Advertisement

Son Remembers the Tragic Death of NASCAR Great Butch Lindley

Photo credit: RacingOne - Getty Images
Photo credit: RacingOne - Getty Images
  • Butch Lindley suffered a head injury in a racing crash at Bradenton, Fla., and remained in a coma for five years and two months before dying of pneumonia June 6, 1990.

  • Lindley was a two-time NASCAR Late Models champion.

  • Son Mardy has gone on to become a fine racer and top-flight NASCAR crew chief.


Mardy Lindley was 12 years old when he answered the telephone in his Greenville, S.C. home late in the evening April 13, 1985.

A long-time Lindley family friend was calling from Bradenton, Fla., where Mardy’s dad, Butch, had competed in a late model race that night. He asked Mardy to put his grandmother on the line.

ADVERTISEMENT

The news, as the rest of the Lindley family would discover soon, was bad. Butch Lindley, a a NASCAR Late Models champion in both 1977 and 1978, and widely considered one of the best short-track stock car racers in the country, had been seriously hurt in a single-car accident at DeSoto Speedway.

Photo credit: RacingOne - Getty Images
Photo credit: RacingOne - Getty Images

Mardy, his mother Joan and several other family members flew on a private plane to the Bradenton area later that night. Butch, 37, had suffered a head injury when his car sailed into the outside wall. Doctors hinted that he might not live through the night.

Butch Lindley would never race again. He remained in a coma for five years and two months after the accident, dying of pneumonia June 6, 1990.

Obviously, the Lindley family was shattered. Joan, Mardy and others had been by Butch’s bedside through much of the struggle. There was occasional hope that a medical breakthrough would provide a way out, but the years went by and Lindley remained in a coma.

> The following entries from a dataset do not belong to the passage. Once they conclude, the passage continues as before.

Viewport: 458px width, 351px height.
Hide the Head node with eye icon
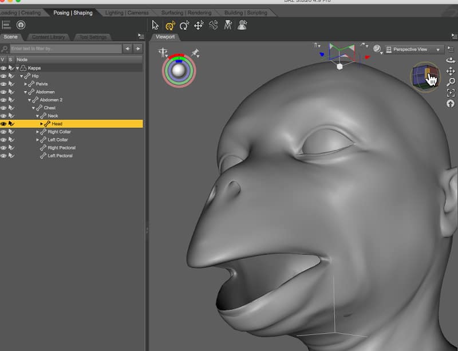(3, 124)
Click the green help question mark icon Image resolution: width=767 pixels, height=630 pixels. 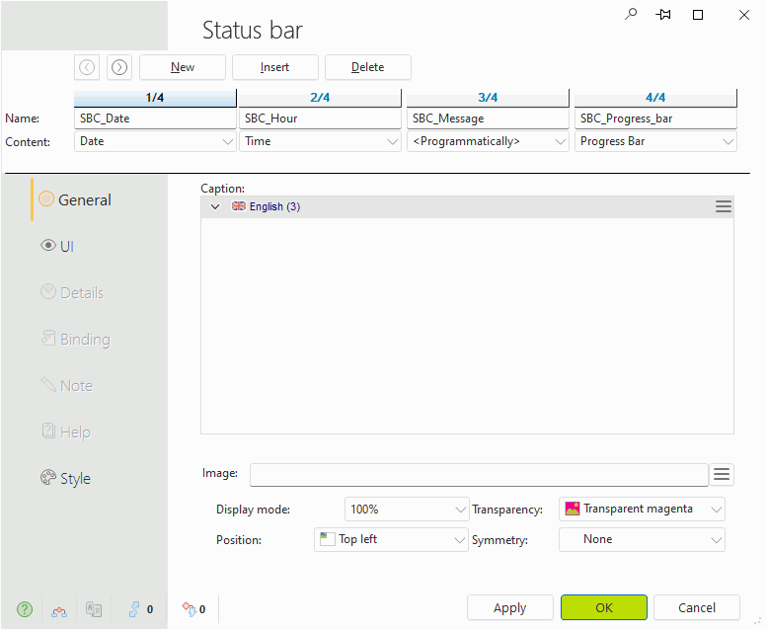point(26,609)
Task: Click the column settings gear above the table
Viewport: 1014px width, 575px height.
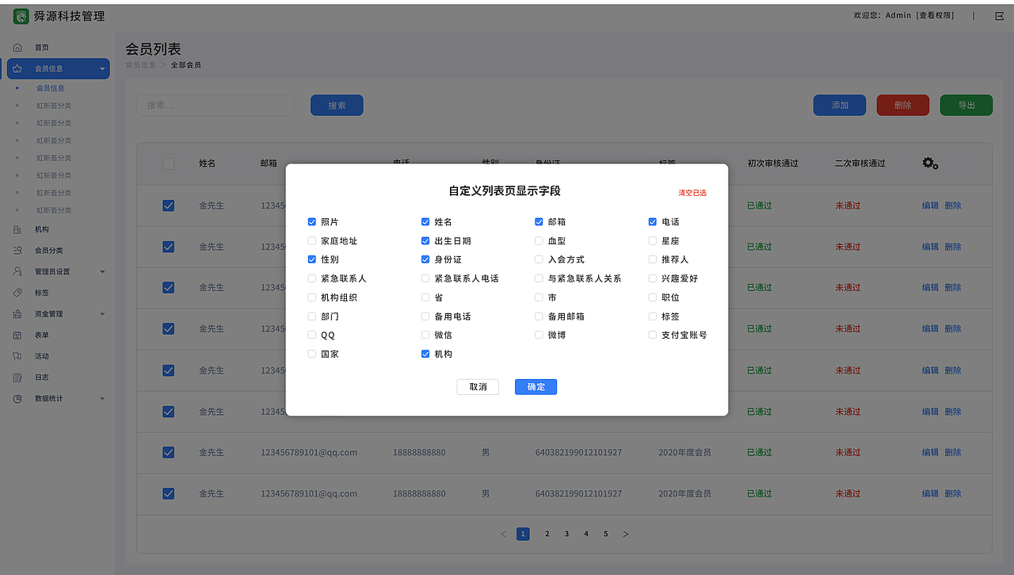Action: click(928, 163)
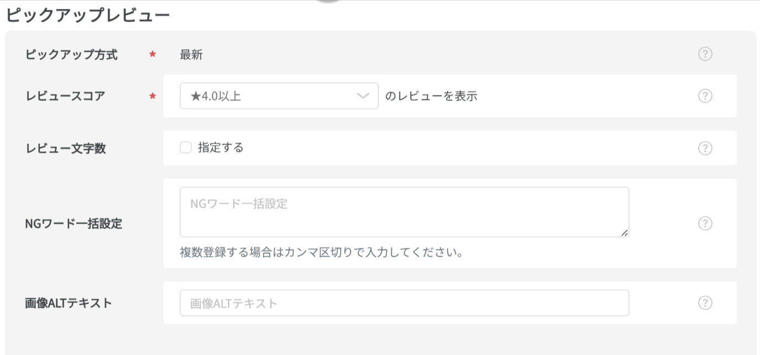
Task: Click the レビュー文字数 field label
Action: [65, 149]
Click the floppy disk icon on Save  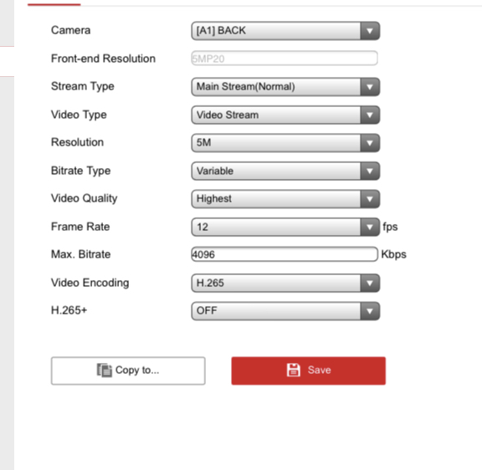(x=293, y=370)
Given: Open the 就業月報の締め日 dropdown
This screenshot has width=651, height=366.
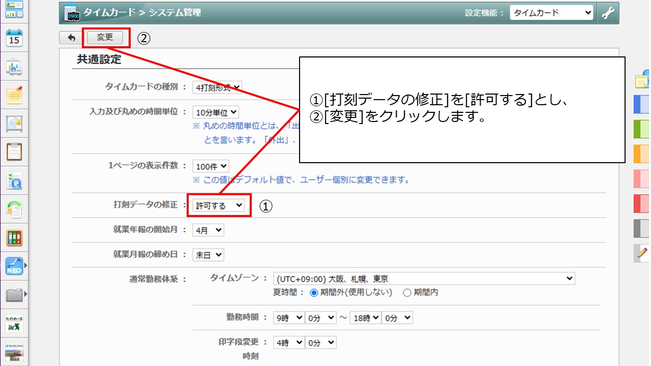Looking at the screenshot, I should [208, 255].
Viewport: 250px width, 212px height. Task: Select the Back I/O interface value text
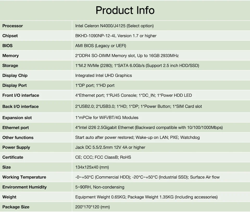point(139,106)
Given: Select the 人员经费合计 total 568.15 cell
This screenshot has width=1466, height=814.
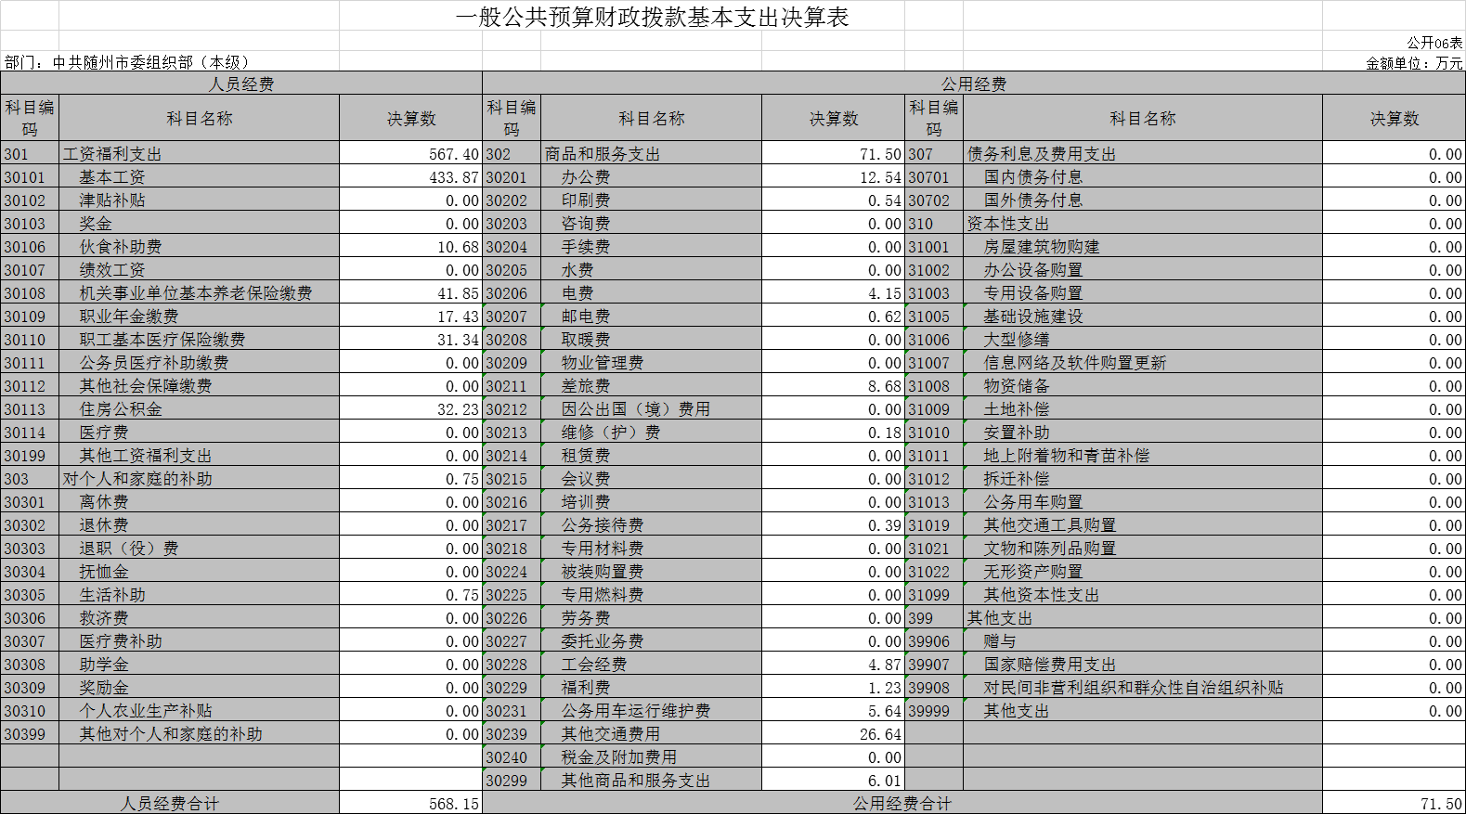Looking at the screenshot, I should [x=410, y=804].
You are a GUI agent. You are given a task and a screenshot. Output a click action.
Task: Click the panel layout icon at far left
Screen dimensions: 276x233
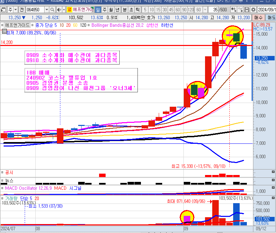pos(3,10)
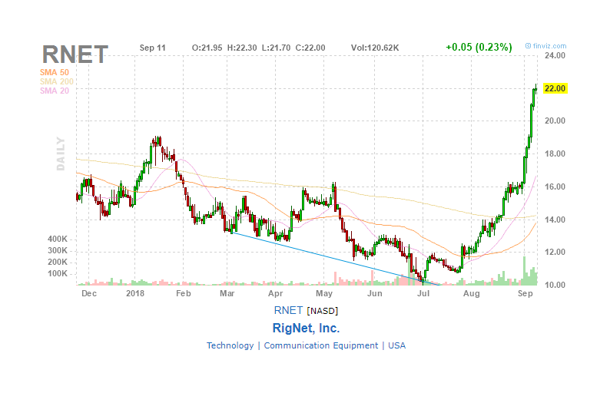Screen dimensions: 610x393
Task: Open the RigNet, Inc. company link
Action: pos(306,328)
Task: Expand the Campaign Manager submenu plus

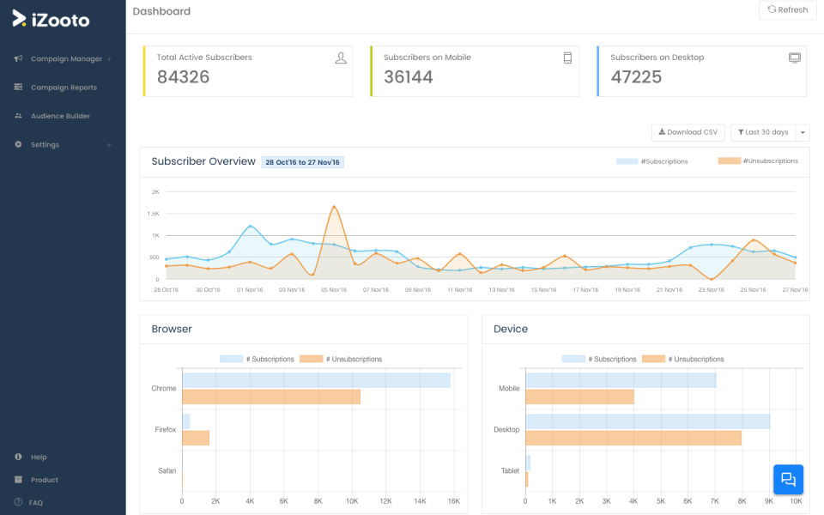Action: [x=109, y=59]
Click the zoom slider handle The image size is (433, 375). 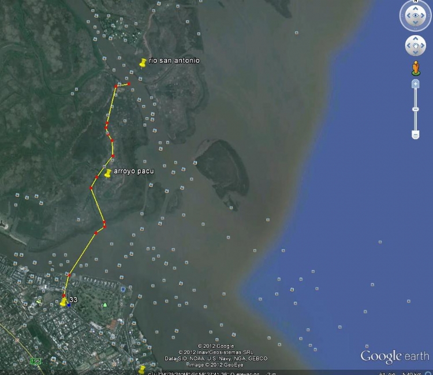pyautogui.click(x=416, y=109)
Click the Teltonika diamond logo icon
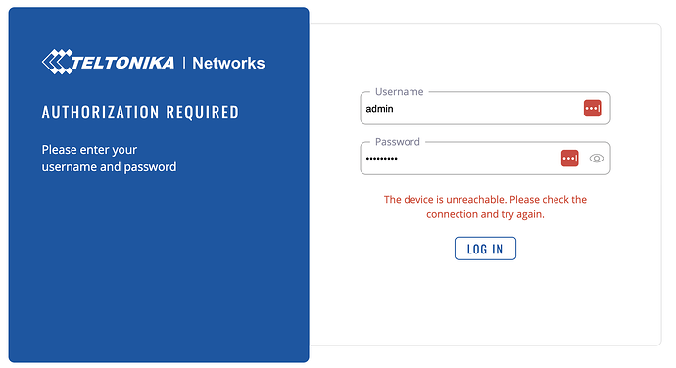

“It was terrible,” Mardy said. “I remember our last time together before he went to Bradenton. You always kind of hope and hope it will work out. They sent him to a facility in Richmond to do an experimental drug. They said he woke up with that, but I don’t think he really did. He couldn’t overcome it. I felt bad. Now that I’m older, I wish he’d never had to deal with any of it, that it had ended that night in Bradenton.”

Mardy was about to step into his teenage years when his father was hurt. Despite the loss of what undoubtedly would have been expert guidance from Butch, Mardy started racing competitively in go-karts.

Like so many other sons of racers, he had the wild gene.

And he still does.

Photo credit: Mike Hembree
Photo credit: Mike Hembree

Mardy, now 50, is the crew chief for driver Corey Heim and the No. 51 Kyle Busch Motorsports team in the Camping World Truck Series. Lindley has had an adventurous career in auto racing, crossing paths along the way with Dale Earnhardt Sr., Richard Childress, Jack Roush, Kyle Busch and other key names as he moved from following his father into the driver’s seat to calling shots on pit road for others.

He drove for the first time in a stock car race April 13, 1990, exactly five years after his father’s accident and two months before Butch’s death.

Mardy had short-track success, following his father as track champion at Greenville-Pickens (S.C.) Speedway, their hometown track, and later scoring 11 wins in the 2000s on the generally tough Pro Cup late model tour.

The good will that Butch Lindley had built up over years of racing with—and often beating —those who were best at the short-track game paid dividends for his son.

“I would pick up the phone and call people my dad leaned on,” Lindley said. “Dale Earnhardt Sr. took an interest in me. He really made a big effort to help me when I was getting started. He helped me financially, especially at Greenville-Pickens. I would go up to his shop and talk, and he was nice enough to help me. He always gave me cash.”

Lindley’s success led to what amounted to a tryout in a Richard Childress Racing Xfinity (then Busch) Series car at Indianapolis Raceway Park Aug. 2, 2003. Lindley qualified in mid-pack and was lapped, but a pair of pit stops resulted in a faster car, and he raced with the lead group the rest of the way, although a lap down. He finished 16th.

That ride eventually went to Clint Bowyer, who had a successful Xfinity and Cup career.

Photo credit: RacingOne - Getty Images
Photo credit: RacingOne - Getty Images

Lindley ran a few more years in short-track series but finally tired of spinning his wheels while trying to move up.

“My son was growing up,” Lindley said. “You race all those years and try and try. Eventually you’ve got to make a living. My kid was getting older. I needed to support him.”

Thus began a long journey in the shops of various racing teams as Lindley built a new career as a mechanic and, eventually, a crew chief. He has gained a reputation as a crew chief who works well with young drivers, including Harrison Burton, Zane Smith, Sam Mayer and now Heim.

“I don’t have any regrets,” Lindley said. “I enjoy this as much as I did driving. I think back about Dad and how much fun it would be for him to be around now. But I’ll see him again one day.”